It is surprising the number of times where one or more of Bathurst's doctors in the 1800s and early 1900s were responsible for suggesting ideas for local projects such as parks and memorial drives.
It was during the last decade of the reign of Queen Victoria that this magnificent park in Bathurst was created for people at the time and future generations like us today. The eight acre park itself was named after Dr Richard Machattie and the feature in today's photo, the 'duck pond' after Dr William Walter Spencer. The duck pond, or more correctly 'Lake Spencer', has from the time it was completed, nearly 120 years ago, been a popular location, especially with children.
On early town maps of Bathurst the block of land surrounded by William, Keppel, George and Russell Streets was designated as land for "public use" when the Assistant Surveyor arrived to lay out Bathurst. Mr. James Richards arrived to finally, and officially, survey the western side of the Macquarie River so that blocks of land could be purchased and such land for schools, churches, parks and reserves could be set aside. It was 1832 and blocks of land went on sale the following year. Fortunately 'Section 6' was land reserved that would be primarily used for Machattie Park.
Prior to 1890 when the project began, part of this block had been used for Bathurst's 'second gaol'. The gaol was constructed in the late 1830s however by the 1870s locals were not that impressed by it being 'in the middle of town.' It would take almost a decade for the Bathurst Council and other locals to convince the Colony of New South Wales Government to remove it. It seems that the offer of suitable land on the Town Common, some ten acres in size, for another gaol to be constructed helped Government officials make up their mind.
The Bathurst Free Press and the Bathurst Daily Times cover the progress of our Victorian era park in quite some detail and it was the Editor of the Bathurst Free Press who was none too pleased that the park was to be originally called "Dalley Park." Initially it was named by the Bathurst Council after a man who had died in the mid 1860s. Then it seems some of the local councillors did a back flip after the newspaper was printed as well as a large group of ratepayers attending the following council meeting. In a vote 5 to 4 with Dr Richard Machattie's son Thomas, who was on council at the time abstaining from the vote, the name was changed to Machattie Park.
Both Dr Machattie and Dr Spencer even offered their own money, on loan of course, to Bathurst Council so work could begin immediately. Dr Spencer had served as a Bathurst Council Alderman for some six years as well as being Mayor in 1884, the latter being only eight years after he arrived in Bathurst to take up his practice. Costings were done and the NSW Government offered £1,000 if the community could raise a similar amount which they managed to do. The cost of the 'pond' was estimated at £300.
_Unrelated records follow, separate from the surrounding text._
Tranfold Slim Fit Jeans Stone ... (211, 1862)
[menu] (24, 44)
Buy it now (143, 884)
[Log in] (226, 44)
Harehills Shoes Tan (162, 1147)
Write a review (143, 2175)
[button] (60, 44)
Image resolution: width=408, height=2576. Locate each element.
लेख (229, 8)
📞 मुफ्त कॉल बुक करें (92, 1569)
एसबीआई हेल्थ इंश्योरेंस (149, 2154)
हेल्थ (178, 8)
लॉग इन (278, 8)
Under the control of the Head Gardiner Mr. A.A. Patterson the pond was constructed by pick and shovel along with a horse and cart owned by Mr. B. Henderson. The latter also helped with other areas of the park. The hole was constructed in the shape of a back to front 'S' and lined with crushed granite obtained from the crusher at Kelso. Coarse river gravel and cement was applied at some time also. It took some forty loads of granite to complete the job afterwhich turf was laid around the edge allowing Mr. Patterson to report to the Council meeting in November of 1890 that the 'lake' was complete. The soil removed from the hole was placed in nominated and desired areas in the park.
It must have been an honour for Dr Spencer to have this feature named after him and he attended various openings as each park feature was completed. He also assisted with plantings in the park. Unfortunately his association with the planning and the park stopped when he died in 1893.
A metal fence was also placed around the pond which soon attracted ducks and swans that normally used the Macquarie River. When pelicans and other seabirds arrived, such as seagulls, and it was suggested that some form of shelter should be constructed. The idea was conveyed to Council several months after the pond was completed and resulted in the construction of two small low buildings.
Lake Spencer undergoes a cleanout on a fairly regular basis and has only recently been drained and cleaned. Over the years it has given up some unusual items especially during cleaning such as a set of dentures, bicycles, tools, coins, purses, wallets, credit cards, toys, and more latterly mobile phones to name a few.
For those who are observant there is a plaque (which has recently been cleaned) attached to a rock acknowledging Dr Spencer's involvement which reads "This Lake records the services of Dr. W.W. Spencer – A good citizen and one of the founders of Machattie Park."
Lake Spencer still remains extremely popular, especially with smaller children who love to feed the ducks with their bread.